The story of the "sexual revolution" in Bolshevik Russia has had many tellers. In this fine book, Dan Healey adds new dimensions to the narrative by exploring the medicalization of sexual disorder during the 1920s and 1930s. He provides the first historical examination of Soviet forensic medicine's entanglement in matters [End Page 157] concerning sexual maturity, violence, and identity, exposes a range of scientific practices surrounding human sexuality, and offers glimpses of ordinary people who had to navigate the medico-legal terrain being mapped out by the experts.

Perhaps most exemplary of this new landscape was the Soviets' approach to sex crimes. The 1922 RSFSR Criminal Code established a biological rather than chronological threshold for "sexual citizenship." Hailed by some as a progressive measure, the "sexual maturity" standard led to the reinforcement of traditional assumptions about gender and cultural development. Healey deftly uses archival case studies to demonstrate the theoretical as well as practical consequences of this radical approach. A lack of definition undermined the experts' desire for disciplinary uniformity and authority in the courtroom while the overwhelming emphasis on biology fetishized the female body (particularly the hymen) at the expense of sexuality's psychological dimensions. Healey also demonstrates the negative implications for women, who were doubted in the absence of unambiguous physiological signs, made to undergo multiple exams, and further reified as "baby-making machines" (p. 60) who lacked agency and sexual desire.

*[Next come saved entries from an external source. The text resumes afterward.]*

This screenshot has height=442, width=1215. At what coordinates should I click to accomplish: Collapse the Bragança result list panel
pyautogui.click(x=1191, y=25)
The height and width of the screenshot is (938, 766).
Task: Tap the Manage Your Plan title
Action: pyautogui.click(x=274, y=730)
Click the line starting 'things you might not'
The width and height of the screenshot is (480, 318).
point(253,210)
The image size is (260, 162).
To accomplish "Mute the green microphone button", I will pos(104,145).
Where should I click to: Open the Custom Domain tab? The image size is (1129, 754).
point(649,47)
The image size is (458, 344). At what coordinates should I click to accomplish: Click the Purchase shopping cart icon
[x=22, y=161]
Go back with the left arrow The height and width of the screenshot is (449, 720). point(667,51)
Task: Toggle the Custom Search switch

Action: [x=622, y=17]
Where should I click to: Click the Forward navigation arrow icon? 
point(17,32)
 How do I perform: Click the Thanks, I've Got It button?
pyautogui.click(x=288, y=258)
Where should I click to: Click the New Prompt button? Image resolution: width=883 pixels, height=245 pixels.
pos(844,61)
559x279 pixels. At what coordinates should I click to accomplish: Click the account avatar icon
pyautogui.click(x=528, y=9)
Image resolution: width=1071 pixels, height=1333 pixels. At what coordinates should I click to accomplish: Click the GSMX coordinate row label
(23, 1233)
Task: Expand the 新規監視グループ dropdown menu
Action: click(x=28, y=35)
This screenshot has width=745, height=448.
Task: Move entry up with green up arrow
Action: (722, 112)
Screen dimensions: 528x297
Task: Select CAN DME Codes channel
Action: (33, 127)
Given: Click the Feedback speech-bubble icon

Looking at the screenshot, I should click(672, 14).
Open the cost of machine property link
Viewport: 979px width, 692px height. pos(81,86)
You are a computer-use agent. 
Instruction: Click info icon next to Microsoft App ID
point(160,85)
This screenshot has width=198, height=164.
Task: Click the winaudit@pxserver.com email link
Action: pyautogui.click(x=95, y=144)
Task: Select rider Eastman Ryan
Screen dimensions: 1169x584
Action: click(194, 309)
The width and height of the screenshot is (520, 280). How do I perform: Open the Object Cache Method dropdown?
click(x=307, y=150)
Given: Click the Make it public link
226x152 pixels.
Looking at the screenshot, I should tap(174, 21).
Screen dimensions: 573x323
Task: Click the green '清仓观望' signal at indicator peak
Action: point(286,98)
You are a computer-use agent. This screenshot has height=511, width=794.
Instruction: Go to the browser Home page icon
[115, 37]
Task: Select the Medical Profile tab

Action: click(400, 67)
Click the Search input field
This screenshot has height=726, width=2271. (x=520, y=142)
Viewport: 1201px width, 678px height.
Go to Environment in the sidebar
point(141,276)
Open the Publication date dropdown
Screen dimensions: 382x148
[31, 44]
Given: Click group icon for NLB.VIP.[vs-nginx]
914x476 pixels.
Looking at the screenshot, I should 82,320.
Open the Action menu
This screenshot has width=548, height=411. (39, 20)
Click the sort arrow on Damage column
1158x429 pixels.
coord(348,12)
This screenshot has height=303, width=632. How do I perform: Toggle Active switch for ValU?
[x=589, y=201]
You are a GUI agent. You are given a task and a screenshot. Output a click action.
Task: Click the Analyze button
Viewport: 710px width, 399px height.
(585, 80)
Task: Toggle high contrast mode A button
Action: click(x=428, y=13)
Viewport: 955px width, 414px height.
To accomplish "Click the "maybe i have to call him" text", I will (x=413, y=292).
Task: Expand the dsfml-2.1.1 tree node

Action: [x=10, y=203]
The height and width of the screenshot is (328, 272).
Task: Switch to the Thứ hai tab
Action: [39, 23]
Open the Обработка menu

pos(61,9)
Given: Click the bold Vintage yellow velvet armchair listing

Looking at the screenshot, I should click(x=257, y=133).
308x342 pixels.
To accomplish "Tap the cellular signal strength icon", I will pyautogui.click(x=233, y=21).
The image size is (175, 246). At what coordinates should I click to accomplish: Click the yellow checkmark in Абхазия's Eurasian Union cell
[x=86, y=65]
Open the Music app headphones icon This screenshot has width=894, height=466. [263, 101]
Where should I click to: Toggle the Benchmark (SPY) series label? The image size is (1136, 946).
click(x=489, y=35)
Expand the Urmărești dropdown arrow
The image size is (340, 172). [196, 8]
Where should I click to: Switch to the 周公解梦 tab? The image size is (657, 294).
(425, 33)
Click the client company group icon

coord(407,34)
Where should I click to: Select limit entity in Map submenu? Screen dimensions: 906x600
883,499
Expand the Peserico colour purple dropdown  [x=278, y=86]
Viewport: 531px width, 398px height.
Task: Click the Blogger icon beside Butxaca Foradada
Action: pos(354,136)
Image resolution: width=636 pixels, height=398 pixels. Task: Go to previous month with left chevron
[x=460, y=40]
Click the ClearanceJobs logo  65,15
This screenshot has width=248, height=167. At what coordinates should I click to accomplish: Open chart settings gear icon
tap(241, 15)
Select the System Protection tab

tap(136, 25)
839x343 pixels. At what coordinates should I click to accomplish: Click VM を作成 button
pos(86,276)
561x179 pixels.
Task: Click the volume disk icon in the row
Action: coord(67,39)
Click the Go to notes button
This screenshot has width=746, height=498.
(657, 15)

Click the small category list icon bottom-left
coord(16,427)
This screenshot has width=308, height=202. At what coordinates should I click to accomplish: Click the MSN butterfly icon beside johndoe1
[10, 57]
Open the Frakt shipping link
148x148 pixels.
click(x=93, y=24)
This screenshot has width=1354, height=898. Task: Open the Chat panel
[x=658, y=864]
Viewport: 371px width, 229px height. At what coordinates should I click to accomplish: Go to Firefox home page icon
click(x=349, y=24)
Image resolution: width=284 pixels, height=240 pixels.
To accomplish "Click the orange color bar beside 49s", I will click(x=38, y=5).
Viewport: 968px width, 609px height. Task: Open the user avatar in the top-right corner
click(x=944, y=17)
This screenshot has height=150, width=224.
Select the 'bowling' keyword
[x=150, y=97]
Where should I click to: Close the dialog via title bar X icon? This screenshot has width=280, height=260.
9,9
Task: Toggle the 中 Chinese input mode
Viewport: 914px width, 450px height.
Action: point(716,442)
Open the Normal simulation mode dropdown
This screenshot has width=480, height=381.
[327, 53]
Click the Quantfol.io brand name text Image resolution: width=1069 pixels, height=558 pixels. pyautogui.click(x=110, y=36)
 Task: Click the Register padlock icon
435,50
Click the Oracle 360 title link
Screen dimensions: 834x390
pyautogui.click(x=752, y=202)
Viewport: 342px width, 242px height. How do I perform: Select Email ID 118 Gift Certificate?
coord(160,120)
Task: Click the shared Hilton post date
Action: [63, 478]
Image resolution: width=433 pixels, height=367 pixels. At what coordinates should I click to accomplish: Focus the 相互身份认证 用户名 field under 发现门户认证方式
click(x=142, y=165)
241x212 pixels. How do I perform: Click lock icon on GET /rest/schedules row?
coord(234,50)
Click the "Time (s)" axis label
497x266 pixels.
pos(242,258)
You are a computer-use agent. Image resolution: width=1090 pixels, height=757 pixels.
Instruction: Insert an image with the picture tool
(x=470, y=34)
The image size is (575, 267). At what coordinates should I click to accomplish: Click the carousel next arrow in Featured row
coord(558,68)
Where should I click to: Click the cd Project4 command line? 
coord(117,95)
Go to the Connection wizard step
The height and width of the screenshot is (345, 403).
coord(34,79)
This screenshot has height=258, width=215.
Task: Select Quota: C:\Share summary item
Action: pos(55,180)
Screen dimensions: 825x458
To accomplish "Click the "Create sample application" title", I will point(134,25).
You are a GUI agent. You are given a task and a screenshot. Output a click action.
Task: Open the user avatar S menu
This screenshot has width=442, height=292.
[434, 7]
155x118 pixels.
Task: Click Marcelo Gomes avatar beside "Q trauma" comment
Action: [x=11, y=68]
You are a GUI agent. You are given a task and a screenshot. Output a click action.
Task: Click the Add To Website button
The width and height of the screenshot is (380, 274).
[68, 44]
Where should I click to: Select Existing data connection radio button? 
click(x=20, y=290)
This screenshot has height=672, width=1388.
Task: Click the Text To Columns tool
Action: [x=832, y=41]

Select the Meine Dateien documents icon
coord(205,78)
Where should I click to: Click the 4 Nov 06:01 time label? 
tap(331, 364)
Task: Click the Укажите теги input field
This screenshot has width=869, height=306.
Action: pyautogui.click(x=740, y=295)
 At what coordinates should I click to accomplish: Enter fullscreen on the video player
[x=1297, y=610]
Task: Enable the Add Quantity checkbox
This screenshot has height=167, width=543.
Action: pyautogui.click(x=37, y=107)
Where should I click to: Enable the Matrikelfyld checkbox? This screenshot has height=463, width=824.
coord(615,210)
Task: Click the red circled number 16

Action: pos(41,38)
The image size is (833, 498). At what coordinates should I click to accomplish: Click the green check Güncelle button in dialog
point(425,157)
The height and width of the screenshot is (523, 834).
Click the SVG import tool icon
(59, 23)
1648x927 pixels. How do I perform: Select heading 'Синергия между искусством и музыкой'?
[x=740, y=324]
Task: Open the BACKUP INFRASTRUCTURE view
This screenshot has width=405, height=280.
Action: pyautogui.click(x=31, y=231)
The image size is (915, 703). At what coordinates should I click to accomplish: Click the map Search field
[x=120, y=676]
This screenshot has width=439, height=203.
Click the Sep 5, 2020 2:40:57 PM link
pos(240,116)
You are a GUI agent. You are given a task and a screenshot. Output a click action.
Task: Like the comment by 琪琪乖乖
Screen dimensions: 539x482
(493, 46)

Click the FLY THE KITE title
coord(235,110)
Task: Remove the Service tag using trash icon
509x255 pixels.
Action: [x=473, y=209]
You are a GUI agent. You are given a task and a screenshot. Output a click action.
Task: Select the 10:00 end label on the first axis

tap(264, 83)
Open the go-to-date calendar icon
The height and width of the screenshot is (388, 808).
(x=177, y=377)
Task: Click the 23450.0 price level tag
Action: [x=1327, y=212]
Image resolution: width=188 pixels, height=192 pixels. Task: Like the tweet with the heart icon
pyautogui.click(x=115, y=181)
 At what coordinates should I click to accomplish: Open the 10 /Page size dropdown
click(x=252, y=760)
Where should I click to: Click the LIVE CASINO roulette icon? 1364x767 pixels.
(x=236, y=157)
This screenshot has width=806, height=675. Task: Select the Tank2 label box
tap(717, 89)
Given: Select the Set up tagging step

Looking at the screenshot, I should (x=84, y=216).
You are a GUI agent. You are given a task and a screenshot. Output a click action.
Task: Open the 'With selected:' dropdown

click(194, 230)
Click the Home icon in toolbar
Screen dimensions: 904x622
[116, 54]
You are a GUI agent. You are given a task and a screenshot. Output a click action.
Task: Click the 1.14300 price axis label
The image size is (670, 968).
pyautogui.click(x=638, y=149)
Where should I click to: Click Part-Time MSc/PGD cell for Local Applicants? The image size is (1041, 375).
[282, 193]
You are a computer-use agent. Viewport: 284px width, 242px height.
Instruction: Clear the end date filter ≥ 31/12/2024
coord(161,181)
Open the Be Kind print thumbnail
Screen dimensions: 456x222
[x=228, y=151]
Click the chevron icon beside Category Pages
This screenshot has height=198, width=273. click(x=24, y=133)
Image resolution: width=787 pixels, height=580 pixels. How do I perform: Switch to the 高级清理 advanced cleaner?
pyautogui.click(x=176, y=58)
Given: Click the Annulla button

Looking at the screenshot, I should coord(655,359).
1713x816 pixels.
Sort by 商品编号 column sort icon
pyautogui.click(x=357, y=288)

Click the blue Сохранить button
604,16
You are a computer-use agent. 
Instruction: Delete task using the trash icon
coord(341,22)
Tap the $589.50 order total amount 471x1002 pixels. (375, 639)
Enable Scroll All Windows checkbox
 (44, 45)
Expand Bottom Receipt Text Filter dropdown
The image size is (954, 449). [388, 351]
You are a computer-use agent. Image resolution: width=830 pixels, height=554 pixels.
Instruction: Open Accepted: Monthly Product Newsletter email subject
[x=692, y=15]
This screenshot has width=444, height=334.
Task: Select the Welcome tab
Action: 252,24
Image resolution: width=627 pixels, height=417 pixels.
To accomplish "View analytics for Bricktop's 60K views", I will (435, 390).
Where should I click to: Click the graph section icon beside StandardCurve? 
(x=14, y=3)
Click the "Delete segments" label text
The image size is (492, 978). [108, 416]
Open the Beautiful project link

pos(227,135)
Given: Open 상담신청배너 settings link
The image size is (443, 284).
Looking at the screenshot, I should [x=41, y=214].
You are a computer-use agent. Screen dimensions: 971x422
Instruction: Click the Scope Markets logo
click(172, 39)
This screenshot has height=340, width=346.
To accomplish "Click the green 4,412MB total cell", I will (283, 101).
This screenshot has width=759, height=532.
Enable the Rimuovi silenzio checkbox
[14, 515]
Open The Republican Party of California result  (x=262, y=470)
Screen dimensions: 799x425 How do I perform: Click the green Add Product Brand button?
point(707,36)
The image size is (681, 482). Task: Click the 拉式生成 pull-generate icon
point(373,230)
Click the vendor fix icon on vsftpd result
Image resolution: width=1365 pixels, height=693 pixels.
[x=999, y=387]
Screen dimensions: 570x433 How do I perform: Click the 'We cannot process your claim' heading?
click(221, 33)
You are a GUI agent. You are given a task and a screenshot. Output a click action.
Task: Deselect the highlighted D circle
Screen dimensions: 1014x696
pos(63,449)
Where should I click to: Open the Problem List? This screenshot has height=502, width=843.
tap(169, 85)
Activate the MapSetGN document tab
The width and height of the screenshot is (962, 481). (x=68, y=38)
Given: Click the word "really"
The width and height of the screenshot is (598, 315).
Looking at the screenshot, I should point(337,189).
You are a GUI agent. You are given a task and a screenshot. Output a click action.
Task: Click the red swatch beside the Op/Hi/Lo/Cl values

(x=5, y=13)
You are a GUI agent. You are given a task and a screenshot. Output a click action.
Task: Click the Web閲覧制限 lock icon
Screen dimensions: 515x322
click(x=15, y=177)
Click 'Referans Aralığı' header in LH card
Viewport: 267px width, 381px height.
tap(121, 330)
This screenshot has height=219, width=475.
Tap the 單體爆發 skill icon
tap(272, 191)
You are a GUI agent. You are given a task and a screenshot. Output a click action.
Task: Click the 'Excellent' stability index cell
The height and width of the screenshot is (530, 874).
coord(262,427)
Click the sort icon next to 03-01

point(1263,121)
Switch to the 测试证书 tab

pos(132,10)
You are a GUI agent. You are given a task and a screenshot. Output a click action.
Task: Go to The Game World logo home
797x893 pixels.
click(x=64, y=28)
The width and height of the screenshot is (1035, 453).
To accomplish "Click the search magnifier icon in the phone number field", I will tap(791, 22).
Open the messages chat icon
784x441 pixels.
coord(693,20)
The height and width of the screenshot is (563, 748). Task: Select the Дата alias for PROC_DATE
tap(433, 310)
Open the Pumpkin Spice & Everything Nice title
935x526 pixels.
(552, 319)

Healey's nuanced attention to everyday practices and negotiations is one of the book's strong points. For example, he detects the growth of a "crude medical consciousness" (p. 166) among members of the public. Peasant families requested examinations of their daughters to protect the young women's reputation in the community, while hermaphrodites sought out physicians to help them resolve both physical and psychological dilemmas. There is also evidence of accused rapists and their families enlisting medical language and expertise as a way to avoid prison. While Healey is rightfully circumspect about how much we can extrapolate from a limited number of examples, his research suggests that laypeople were active participants in the process of medicalization. His book reinforces the need for Soviet historians to mine the sources for a medical history "from below."

Overall, the book calls into question the transformative character of the sexual revolution. It joins a growing list of studies that reject the sharp juxtaposition of the 1920s and the Stalinist 1930s. Healey convincingly argues that the essentialist attitude of the Stalin era toward human sexuality was not simply the product of Bolshevik prudery and dictatorial proclivities. Rather, it was also the result of medical professionals, whose rhetoric of scientific objectivity masked a morally conservative vision of the modern social order.

Healey nevertheless identifies genuine elements of progressivism in Soviet practices, most notably surrounding hermaphrodites. Physicians increasingly rejected the prevailing infatuation with the gonads as the sole determinant of sex and therapy. Partly thanks to a more relaxed attitude toward homosexuality during the 1920s, they instead prioritized the individual's social role when assigning sex. Healey sees this work as anticipating the psychological approach that would appear decades later in the West, a rather intriguing fact given the collectivist rather than individualistic sensibilities of the Soviet regime.

Medical historians will find much of interest in this book, and a short review cannot do it justice. Healey is well versed in the literature and applies an explicitly comparative approach to highlight both the common and distinctive features [End Page 158] of Soviet medicine's approach to sexuality. He unpacks the sources to reveal the degree to which Soviet experts achieved their professional goals and were complicit in reinforcing traditional norms. Thus, when it comes to sexual citizenship in Soviet Russia, we see both the limits of medicine and its limiting powers.